Rosanda Milatović Skorić, SAS Adriatic General Manager

Leveraging Trustworthy AI ForSerbia’s Digital Transformation

SAS is the founder and future of analytics and a world champion for Responsible AI and Data Ethics. In the 16 years of its presence in Serbia, SAS enables data-driven digital transformation for public agencies and business organisations, while actively promoting digital literacy as an integral part of human-centered innovation

Here SAS Adriatic General Manager Mrs Milatović Skorić explains for CorD Magazine how to scale human observation and decision- making, and how to leverage automation to enable the kind of real-time decision making that’s essential in the digitalised modern world.

In which industries and areas of life do you have the strongest presence? Where is it easiest to see your contribution?

– Since it was founded in 1976, the mission of SAS has been to help governments and businesses make timely and informed data-based decisions. The need for the optimisation of decision-making processes is recognised in many areas of the Serbian Economy – in financial services, telecommunications, retail & supply chain management and energy, but also in public agencies.

Promoting intelligent decision-making is more important today than ever before, as we are now creating data that is outpacing human capacities. This is where Artificial Intelligence becomes an integral part of the future of our businesses and our communities, for data preparation, automating modelling processes and routine tasks, for models to cope with the increased volume of small-scale decisions that are necessary due to customers’ expectations for real-time transactions and personalised offerings.

Research shows that only 35 per cent of companies apply analytical models fully in their operations. Why is this percentage so small?

– If we measure AI’s current effectiveness in terms of accurate and scaled decision-making, then I’m afraid the research you cite is correct: more than half of the models developed never make it to production; and 90% of those that do take more than three months to deploy, while 40% take more than seven months.

The cloud is the missing link in the AI value chain for organisations, for scaling decision-making and human observation.

Enabling wider and better applications of language technologies for the Serbian language is vital for the country to fully leverage modern AI capabilities

However, in order for the cloud to fulfil its potential, organisations need to think outside the box of the “cost reduction” imperative that often accompanies decisions regarding cloud-based operations and begin considering ways that cloud-based analytics can provide them with a competitive advantage, in terms of agility and resilience.

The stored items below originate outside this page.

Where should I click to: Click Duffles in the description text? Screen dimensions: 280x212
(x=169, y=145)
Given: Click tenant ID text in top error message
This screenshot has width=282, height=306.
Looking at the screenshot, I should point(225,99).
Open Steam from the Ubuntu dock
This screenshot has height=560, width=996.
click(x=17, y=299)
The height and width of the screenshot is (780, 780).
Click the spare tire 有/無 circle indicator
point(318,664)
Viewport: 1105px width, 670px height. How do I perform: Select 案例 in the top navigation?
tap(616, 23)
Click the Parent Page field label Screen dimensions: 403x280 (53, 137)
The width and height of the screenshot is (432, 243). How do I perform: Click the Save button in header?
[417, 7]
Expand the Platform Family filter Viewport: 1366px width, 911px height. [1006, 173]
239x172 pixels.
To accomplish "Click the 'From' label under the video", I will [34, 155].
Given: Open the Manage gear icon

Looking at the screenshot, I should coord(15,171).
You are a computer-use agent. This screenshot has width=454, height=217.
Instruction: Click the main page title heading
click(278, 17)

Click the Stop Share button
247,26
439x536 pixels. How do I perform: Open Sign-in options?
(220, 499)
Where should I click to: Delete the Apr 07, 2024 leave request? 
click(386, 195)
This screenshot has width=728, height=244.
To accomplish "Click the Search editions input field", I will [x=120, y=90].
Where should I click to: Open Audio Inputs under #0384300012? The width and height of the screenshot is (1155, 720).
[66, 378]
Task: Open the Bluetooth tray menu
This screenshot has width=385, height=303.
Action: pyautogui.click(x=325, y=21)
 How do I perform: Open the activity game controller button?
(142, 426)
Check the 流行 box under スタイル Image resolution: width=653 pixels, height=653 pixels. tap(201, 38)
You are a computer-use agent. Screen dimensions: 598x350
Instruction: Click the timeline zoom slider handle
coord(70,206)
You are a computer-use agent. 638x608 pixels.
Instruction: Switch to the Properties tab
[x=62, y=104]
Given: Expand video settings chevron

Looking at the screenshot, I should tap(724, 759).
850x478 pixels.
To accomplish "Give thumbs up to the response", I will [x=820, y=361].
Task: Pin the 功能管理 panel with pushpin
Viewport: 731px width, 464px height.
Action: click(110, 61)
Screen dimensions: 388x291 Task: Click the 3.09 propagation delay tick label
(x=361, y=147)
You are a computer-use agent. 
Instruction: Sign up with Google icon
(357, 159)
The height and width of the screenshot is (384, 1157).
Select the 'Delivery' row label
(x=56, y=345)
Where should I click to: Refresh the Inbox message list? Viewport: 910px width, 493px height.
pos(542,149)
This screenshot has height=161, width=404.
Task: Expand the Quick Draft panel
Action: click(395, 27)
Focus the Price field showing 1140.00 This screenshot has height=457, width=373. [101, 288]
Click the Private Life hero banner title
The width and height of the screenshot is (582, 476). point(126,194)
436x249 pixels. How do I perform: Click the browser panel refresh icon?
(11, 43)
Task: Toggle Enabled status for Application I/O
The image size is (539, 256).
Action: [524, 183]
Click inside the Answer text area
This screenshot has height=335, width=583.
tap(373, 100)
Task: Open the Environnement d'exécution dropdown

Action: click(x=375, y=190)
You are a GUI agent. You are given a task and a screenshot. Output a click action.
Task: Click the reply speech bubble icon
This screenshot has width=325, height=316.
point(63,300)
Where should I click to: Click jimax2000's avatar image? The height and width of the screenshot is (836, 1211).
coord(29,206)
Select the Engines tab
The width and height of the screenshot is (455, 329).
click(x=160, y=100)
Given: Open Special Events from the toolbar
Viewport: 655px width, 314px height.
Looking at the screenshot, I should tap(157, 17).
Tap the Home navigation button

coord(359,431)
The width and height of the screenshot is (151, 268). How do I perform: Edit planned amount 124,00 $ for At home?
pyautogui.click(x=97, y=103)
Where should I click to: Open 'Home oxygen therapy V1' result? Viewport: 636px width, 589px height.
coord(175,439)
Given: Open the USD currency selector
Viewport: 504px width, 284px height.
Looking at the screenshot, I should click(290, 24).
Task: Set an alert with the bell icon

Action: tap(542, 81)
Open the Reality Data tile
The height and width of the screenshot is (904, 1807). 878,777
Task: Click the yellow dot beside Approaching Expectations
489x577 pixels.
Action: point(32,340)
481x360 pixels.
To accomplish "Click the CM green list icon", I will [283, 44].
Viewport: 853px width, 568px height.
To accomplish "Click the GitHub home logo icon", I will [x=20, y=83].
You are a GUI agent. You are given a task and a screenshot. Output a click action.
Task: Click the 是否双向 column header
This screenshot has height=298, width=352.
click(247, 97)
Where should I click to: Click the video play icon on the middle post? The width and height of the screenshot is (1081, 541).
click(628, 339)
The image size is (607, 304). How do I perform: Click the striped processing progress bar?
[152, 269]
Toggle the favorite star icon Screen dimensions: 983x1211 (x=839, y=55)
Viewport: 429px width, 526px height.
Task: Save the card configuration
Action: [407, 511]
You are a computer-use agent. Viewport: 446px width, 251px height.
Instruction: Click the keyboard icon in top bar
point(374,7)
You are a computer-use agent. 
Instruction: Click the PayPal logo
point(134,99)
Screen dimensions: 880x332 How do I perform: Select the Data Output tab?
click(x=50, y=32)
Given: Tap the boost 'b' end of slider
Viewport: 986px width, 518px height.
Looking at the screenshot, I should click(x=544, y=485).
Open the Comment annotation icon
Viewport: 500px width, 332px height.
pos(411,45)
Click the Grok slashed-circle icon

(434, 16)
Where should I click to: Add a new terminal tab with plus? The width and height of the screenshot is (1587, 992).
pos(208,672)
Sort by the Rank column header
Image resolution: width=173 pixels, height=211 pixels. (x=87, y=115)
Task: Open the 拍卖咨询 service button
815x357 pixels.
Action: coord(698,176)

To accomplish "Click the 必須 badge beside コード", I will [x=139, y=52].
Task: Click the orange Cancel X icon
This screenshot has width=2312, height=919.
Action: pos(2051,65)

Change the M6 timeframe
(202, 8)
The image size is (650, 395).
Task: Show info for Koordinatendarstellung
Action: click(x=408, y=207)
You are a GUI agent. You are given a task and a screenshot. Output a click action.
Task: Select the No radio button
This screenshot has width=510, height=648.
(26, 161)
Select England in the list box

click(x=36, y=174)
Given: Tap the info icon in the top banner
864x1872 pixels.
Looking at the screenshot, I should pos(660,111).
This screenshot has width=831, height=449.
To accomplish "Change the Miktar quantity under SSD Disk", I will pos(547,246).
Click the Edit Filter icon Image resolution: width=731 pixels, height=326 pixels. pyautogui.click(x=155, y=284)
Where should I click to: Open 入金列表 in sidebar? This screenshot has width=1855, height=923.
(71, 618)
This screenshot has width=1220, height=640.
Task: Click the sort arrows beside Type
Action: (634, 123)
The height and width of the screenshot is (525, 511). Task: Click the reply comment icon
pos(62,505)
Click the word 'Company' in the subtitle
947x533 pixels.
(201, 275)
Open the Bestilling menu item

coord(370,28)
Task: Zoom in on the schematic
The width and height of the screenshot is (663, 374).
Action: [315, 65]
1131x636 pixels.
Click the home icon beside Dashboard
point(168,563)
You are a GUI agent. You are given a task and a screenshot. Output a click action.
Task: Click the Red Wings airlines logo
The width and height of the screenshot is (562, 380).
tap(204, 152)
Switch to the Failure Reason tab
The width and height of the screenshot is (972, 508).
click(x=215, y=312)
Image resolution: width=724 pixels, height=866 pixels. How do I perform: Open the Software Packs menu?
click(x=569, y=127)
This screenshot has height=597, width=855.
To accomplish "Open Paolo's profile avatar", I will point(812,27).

At the same time, it is important for organisations to adopt technological solutions that support innovation ecosystems across cloud providers, data formats, and even full open-source integration.

How important is it to know how to collect, interpret, understand and utilise data?

– Data literacy is a fundamental concept for companies and communities to pursue human- centred innovation through AI. In order for people to trust AI, they must understand AI and data. In this notion, we actively promote data literacy among Serbian people through strategic partnerships, such as the one we’ve forged with the University of Belgrade. At the same time, for countries like Serbia, it is important to create the conditions that would permit our nation to fully leverage AI capabilities. For example, large language models, such as OpenAI GPT, have great capabilities for natural language processing.

However, they are not well adapted to the Serbian language, and even less to the specific uses of our language (like those present in law, medicine, finance and media). That’s why we are proud to support the NLP project that was initiated by Slobodan Marković from UNDP, Vuk Batanović from ICEF and Dr Tanja Samardžić and that will be implemented by the Innovation Centre of the School of Electrical Engineering, University of Belgrade, and ReLDI (Regional Linguistic Data Initiative). This project aims to create quality data sets and AI models adapted to that data, which would be publicly available to everyone under permissive licenses, thus creating space for wider and better applications of language technologies for the Serbian language.